Records from a collection:

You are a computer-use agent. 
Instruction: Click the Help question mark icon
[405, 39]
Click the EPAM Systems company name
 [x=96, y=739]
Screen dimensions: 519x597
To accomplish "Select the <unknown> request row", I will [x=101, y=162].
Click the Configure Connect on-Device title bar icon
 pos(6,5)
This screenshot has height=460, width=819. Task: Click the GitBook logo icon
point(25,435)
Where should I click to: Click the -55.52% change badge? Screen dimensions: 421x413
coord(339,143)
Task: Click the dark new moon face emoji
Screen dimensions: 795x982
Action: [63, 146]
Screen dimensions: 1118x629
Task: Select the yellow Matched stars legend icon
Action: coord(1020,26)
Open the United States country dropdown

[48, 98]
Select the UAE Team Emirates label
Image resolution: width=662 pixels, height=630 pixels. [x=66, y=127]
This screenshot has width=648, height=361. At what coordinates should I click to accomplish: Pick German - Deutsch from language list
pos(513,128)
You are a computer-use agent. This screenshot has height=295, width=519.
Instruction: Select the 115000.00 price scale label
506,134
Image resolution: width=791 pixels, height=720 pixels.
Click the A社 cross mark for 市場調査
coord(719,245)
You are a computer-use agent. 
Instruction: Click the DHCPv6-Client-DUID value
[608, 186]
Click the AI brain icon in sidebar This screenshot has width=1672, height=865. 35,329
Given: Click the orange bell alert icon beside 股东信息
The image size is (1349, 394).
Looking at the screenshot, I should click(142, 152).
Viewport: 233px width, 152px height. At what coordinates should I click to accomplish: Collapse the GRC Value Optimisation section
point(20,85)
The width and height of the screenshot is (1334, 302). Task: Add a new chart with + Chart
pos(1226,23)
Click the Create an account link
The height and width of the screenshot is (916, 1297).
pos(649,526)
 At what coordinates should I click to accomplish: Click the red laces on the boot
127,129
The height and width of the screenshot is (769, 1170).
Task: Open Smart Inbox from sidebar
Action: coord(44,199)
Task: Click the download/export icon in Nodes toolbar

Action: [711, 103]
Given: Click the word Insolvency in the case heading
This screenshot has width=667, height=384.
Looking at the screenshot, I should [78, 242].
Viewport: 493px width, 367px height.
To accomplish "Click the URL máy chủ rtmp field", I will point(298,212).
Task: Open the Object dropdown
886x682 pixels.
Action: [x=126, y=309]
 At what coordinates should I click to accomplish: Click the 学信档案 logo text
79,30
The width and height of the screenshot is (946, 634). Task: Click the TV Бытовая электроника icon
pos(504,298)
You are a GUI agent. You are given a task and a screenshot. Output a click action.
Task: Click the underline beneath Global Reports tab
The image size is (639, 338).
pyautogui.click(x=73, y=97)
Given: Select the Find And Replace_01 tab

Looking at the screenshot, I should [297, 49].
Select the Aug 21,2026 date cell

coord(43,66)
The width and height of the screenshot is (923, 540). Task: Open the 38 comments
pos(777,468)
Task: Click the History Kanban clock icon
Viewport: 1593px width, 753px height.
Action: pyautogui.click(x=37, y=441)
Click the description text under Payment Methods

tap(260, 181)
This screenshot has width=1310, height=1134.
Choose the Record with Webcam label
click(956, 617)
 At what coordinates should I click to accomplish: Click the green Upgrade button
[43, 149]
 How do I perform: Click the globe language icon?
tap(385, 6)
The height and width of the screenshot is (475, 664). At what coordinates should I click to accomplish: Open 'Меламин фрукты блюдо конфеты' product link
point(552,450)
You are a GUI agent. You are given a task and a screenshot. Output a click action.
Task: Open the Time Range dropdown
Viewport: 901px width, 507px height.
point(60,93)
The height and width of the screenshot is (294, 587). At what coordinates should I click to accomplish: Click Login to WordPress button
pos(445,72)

EXERCISE :: Look back at the entries above and repeat, unchanged, every line from the line holding "The width and height of the screenshot is (1334, 302)." through the line holding "Given: Click the word".

RESULT ::
The width and height of the screenshot is (1334, 302). Task: Add a new chart with + Chart
pos(1226,23)
Click the Create an account link
The height and width of the screenshot is (916, 1297).
pos(649,526)
 At what coordinates should I click to accomplish: Click the red laces on the boot
127,129
The height and width of the screenshot is (769, 1170).
Task: Open Smart Inbox from sidebar
Action: coord(44,199)
Task: Click the download/export icon in Nodes toolbar

Action: [711, 103]
Given: Click the word Insolvency in the case heading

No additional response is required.